At the library, I spend time maintaining the order of books. A shelf contains an alphabetic series of books, with surnames from A to Z in the Latin alphabet. To find a book, the librarian's reasoning adduces that the storage of the books can also provide access. Stored on a site, on a shelf, in a sequence, I might find a book by looking for the author's family name, and yet, as I explore the library, finding a certain book can generate a new order, as when the narrator of Marcel Proust's Le temps retrouv explored the library, finding George Sand’s François le Champi by chance, and inspiring him to write all of À la recherche du temps perdu.

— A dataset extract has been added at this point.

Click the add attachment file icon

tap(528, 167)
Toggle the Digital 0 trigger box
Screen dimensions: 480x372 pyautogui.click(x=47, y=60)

The creative access structure collapses one text into another. Not according to the authoritative access of one surname after another, but an increasingly less authoritative order. The writer and reader of the new writing act as a custodian for the prior book. As an image of the library, such an act includes in memory what cannot be remembered, the lost time. The reader of the new writing sets the stage for accessing its inspiration through a relationship extracting implications. The new writing evokes its inspiration.
And, if the library is to live up to its labyrinthine image, why not propose a cataloging practice of evocation?
The line connecting this book-item, at any place, to whatever I write passes through information. The line or link exists, stratified in the library between degrees of conditioning access, these might be stratified as not-informating, non-informating, and informating. Considering a metadata design responsive to the specific purposive feeling of a book, irreducible to information, suggests a step toward post-cybernetic cultural research.
Writing-expression does not necessarily represent possible states or make statements about the book found. New material evolves by adjusting the boundary conditions. No one can measure all of the parameters in the change from one book to another or explain the cause of that change. Countless unmeasured trajectories factor in. These not-informating variables do not add up to an internally homogenous entity. For example, to call À la recherche du temps perdu a whole work elides its reading as a transformation of François le Champi. It is not to say that the new book is externally different from and internally similar to its inspiration. Rather that the new book draws a line to the inspiration. And it is a mistake to say each evocative moment releases the other according to an inner idea, recursively unlocked.
A Proustian library science does not identify works as much as an expressive practice. Writing/reading is the shape of a gesture of finding writing/reading. And just as Proust found François le Champi, it might be “out of order.”